The IEEE 1609 Dedicated Short Range Communication Working Group said urged the FCC “to use Phase II and III testing to explore more realistic outdoor scenarios and topologies, including the case of a high power Wi-Fi hotspot next to a road or intersection. We see clear signs of cross-channel and co-channel interference in the Phase I report. We think the developments in the industry since the 2016 Public Notice only reinforce the three-phase test plan. Finally, we urge the Commission to use certified and standards-compliant DSRC devices when possible.”
“The results of your Phase 1 testing show that spectrum sharing might be technically feasible, but the original test plan set out a three-phased approach, and we strongly encourage the FCC to follow-through on its commitment,” the Institute of Transportation Engineers said. “The public release of these results included recognition by the FCC that there have been a number of developments since the original test plan was announced, which is all the more reason to continue with your planned approach.”
But NCTA said in its comments that OET’s “extensive tests of Wi-Fi devices’ ability to coexist with Dedicated Short Range Communications (DSRC) operations in the 5.9 GHz band were a success. The test Report further clears the path to resolving this long-running proceeding. The time has come to issue a Further Notice of Proposed Rulemaking (FNPRM) proposing to open the band to unlicensed operations.”

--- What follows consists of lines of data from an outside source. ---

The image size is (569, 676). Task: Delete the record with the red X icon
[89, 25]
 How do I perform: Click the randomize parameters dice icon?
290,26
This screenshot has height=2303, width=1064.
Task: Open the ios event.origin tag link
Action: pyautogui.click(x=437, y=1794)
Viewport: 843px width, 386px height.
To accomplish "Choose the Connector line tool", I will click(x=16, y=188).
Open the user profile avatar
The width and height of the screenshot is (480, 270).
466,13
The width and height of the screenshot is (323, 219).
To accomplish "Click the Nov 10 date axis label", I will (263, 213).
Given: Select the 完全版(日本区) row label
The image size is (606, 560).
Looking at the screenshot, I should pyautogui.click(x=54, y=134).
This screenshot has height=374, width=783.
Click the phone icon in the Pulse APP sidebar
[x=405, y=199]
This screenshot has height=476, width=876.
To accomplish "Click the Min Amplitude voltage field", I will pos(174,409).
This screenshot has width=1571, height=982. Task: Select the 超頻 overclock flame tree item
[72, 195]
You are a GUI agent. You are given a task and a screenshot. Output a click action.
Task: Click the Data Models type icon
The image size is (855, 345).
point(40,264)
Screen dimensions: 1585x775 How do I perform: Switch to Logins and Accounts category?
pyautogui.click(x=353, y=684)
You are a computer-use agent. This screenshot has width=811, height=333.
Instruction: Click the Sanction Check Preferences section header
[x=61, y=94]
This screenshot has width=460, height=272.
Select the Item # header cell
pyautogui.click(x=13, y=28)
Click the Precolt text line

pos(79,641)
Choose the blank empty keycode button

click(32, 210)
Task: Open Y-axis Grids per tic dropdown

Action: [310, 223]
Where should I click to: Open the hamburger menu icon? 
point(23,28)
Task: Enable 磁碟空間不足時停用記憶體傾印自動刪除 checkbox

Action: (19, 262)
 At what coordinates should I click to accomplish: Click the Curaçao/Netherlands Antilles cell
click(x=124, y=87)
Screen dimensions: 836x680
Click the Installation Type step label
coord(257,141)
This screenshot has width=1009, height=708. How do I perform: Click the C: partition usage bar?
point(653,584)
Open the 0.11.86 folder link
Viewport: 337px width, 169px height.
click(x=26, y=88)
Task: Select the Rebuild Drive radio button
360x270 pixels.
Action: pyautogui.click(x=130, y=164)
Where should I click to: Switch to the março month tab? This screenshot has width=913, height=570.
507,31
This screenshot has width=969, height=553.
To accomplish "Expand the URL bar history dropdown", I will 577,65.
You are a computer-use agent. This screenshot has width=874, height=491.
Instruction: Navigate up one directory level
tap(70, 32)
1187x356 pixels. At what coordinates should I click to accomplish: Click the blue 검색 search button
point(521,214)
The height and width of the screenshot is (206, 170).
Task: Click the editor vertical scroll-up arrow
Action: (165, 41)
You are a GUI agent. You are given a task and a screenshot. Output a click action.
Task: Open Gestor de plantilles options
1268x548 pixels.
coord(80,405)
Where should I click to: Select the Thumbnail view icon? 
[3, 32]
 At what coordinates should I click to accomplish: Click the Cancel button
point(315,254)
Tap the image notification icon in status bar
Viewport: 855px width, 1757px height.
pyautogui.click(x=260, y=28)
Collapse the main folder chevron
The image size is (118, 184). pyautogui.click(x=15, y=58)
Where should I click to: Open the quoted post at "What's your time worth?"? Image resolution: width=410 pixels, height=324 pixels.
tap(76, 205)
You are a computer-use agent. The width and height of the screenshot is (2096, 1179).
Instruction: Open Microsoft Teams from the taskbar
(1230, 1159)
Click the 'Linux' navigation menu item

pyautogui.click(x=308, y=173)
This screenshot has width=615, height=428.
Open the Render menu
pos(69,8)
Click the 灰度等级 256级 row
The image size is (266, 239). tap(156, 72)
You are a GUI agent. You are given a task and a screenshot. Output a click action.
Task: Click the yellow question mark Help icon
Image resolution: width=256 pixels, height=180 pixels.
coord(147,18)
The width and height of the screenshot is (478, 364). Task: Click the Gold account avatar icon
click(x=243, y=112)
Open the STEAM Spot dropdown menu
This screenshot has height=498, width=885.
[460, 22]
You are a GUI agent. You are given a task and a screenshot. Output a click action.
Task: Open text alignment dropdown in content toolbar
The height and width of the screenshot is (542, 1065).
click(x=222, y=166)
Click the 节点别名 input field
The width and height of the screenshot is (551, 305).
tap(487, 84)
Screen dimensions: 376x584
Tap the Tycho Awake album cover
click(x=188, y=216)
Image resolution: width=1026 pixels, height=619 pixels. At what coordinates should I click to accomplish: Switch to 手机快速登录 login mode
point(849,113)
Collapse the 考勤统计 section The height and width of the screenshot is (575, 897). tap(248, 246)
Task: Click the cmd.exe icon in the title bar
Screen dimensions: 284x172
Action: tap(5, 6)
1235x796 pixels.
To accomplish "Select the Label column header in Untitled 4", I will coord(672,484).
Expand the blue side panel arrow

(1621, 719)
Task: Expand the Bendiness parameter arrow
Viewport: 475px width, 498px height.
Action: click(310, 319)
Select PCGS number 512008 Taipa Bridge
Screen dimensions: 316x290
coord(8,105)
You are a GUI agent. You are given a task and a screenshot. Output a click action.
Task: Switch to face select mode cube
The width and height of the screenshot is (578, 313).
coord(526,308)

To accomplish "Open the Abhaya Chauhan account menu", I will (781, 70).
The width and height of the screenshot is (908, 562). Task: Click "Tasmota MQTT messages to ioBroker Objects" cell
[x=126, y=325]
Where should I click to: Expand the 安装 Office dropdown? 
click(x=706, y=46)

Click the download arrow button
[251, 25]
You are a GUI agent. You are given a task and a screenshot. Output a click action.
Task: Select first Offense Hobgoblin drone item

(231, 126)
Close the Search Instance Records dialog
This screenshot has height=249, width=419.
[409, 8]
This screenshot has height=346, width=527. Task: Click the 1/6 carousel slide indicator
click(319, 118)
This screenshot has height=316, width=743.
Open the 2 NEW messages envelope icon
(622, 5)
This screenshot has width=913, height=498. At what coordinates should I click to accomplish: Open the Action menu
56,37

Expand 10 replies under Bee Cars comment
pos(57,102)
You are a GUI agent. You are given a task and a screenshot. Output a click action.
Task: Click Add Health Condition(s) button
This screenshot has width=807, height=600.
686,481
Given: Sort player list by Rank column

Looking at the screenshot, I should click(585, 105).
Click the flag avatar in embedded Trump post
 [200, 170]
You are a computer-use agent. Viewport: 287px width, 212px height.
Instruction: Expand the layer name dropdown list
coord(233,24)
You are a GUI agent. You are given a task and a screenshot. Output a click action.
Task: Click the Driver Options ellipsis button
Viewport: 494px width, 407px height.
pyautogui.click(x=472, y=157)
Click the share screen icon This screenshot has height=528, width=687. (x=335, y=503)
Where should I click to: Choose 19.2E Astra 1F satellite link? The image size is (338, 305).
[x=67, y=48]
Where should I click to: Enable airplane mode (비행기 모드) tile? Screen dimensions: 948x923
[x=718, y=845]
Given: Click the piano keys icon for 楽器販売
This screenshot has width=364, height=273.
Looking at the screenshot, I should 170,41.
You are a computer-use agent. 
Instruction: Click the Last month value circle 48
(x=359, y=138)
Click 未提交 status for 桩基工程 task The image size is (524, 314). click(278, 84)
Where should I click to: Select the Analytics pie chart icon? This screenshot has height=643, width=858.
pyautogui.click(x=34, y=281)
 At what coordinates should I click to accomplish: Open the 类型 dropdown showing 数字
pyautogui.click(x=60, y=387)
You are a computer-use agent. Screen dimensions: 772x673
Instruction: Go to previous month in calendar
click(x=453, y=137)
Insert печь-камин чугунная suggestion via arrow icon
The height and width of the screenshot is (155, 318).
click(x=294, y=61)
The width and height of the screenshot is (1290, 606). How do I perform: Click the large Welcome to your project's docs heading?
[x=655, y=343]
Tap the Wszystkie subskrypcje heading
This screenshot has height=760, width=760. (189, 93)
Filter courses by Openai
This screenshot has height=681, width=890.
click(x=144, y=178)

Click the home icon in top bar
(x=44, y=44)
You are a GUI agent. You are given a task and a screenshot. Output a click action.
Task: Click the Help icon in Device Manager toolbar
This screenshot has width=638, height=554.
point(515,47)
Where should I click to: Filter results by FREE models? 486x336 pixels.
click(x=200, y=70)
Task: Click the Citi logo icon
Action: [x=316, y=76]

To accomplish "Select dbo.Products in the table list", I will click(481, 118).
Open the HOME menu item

“As the Phase I Public Notice recognizes, ‘there have been a number of developments’ even since testing began in 2016,” NCTA added. “Consumer demand for Wi-Fi has continued to expand, creating an impending spectrum crunch, while DSRC has not deployed as the Commission expected when it established the rules for this band. There has also been immense investment in the next generation of broadband, including Gigabit Wi-Fi and 5G, which will be compromised without near-term access to additional unlicensed spectrum. Accordingly, OET now seeks comments on how these changed circumstances ‘should impact our evaluation of the test results, our three-phase test plan, or our pending proceeding on unlicensed use in the 5.9 GHz band.’ Given the facts on the ground, NCTA recently requested that the Commission issue an FNPRM or other appropriate vehicle to take a ‘fresh look’ at the 5.9 GHz band and propose to designate all or a substantial portion of the band for unlicensed use [TR Daily, Oct. 16]. OET’s Report further confirms that the Commission can and should issue this FNPRM without further delay.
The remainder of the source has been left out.